#### Try it
Pictures stay out. Everything else in the listing below gets written out exactly.
****************
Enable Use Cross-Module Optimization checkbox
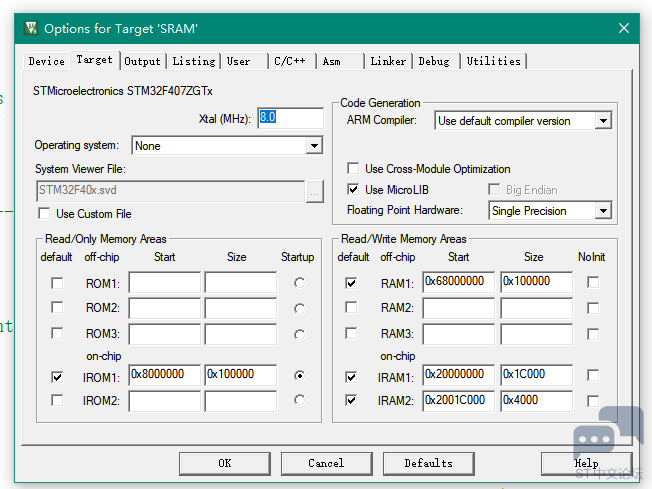 coord(353,169)
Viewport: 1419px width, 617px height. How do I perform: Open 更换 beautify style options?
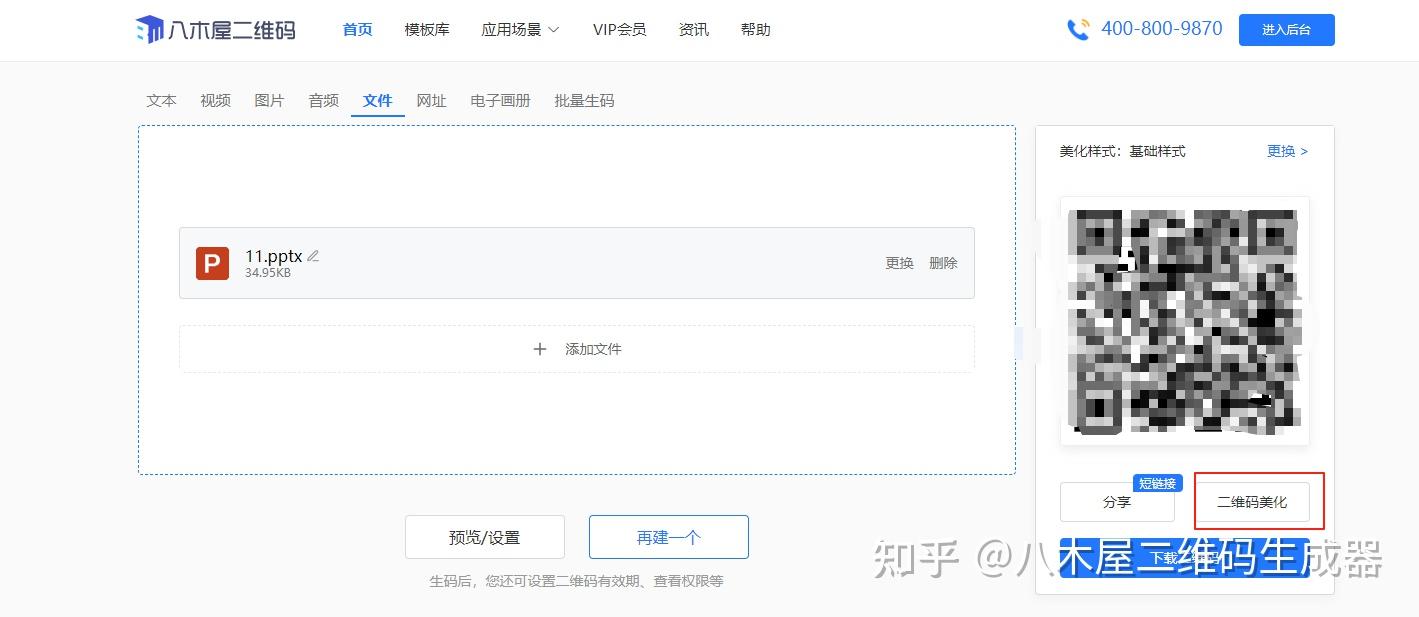(1287, 151)
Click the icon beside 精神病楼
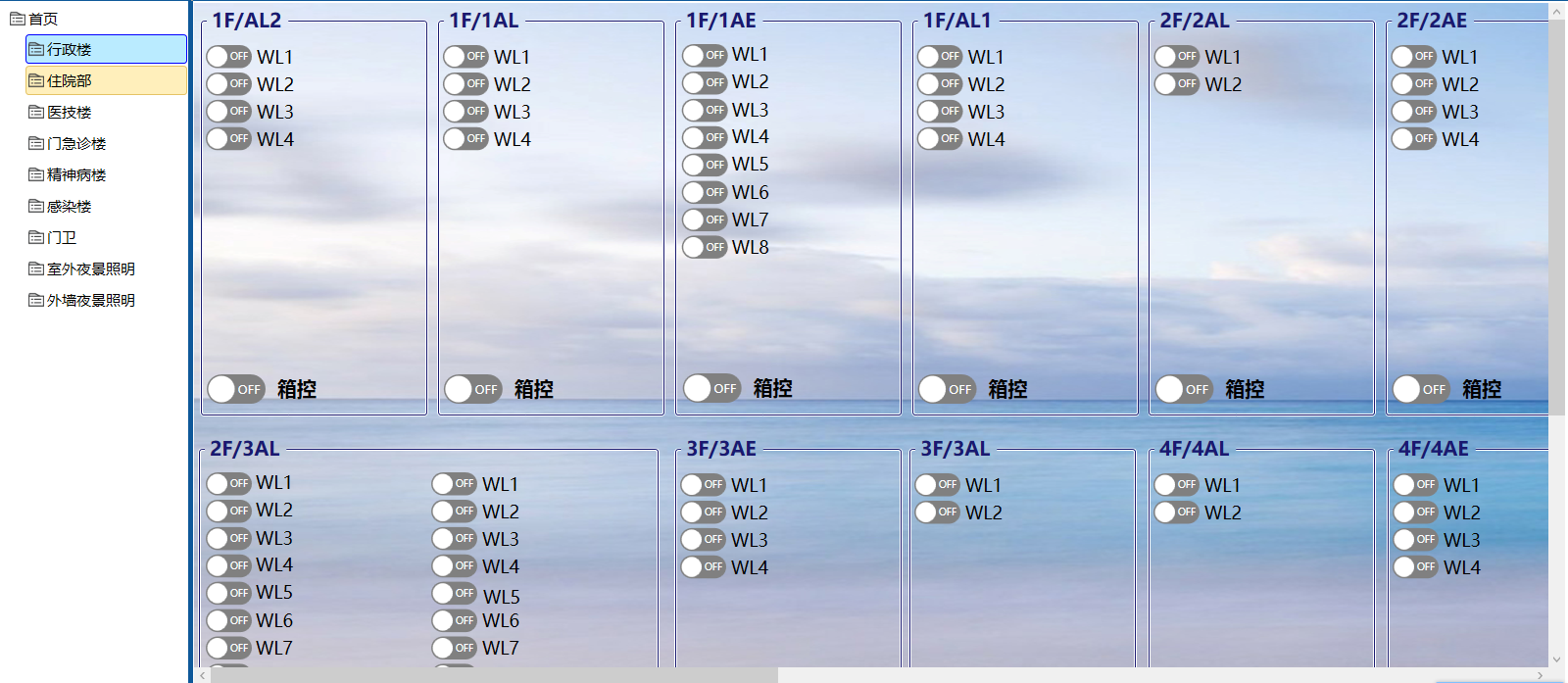This screenshot has height=683, width=1568. coord(36,175)
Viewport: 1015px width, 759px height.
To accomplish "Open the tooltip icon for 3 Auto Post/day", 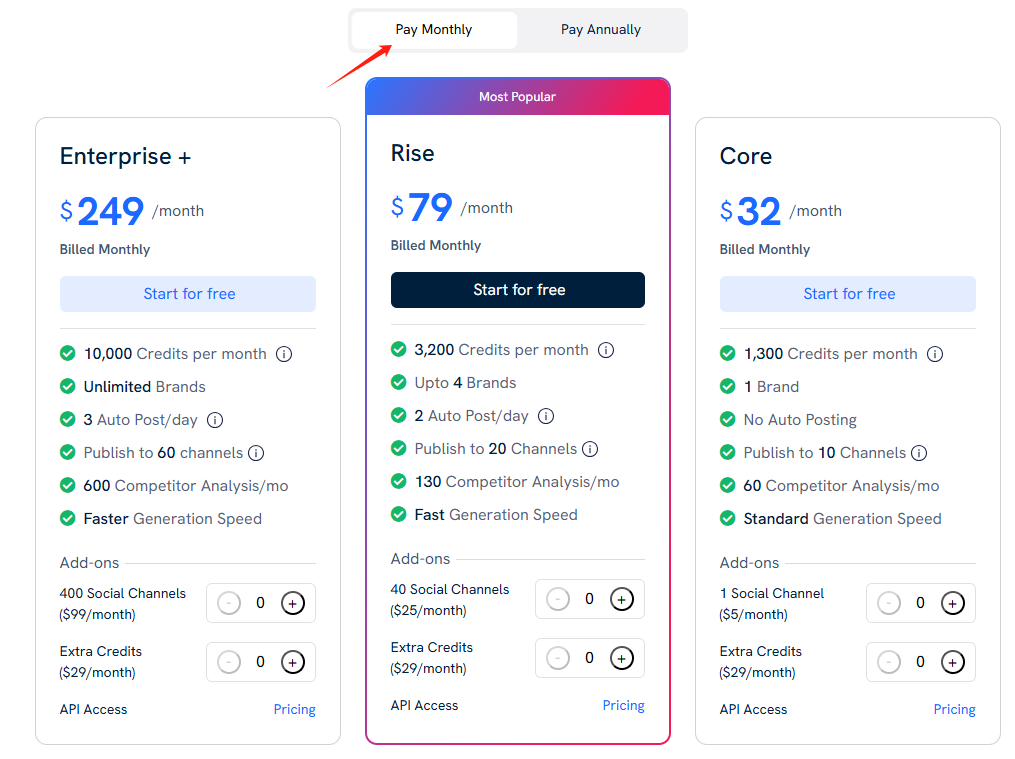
****************
#### Written answer
Enable Use Cross-Module Optimization checkbox
 coord(353,169)
Viewport: 1419px width, 617px height. How do I perform: Open 更换 beautify style options?
(1287, 151)
Click the icon beside 精神病楼
This screenshot has height=683, width=1568. coord(36,175)
Viewport: 1015px width, 759px height.
To accomplish "Open the tooltip icon for 3 Auto Post/day", 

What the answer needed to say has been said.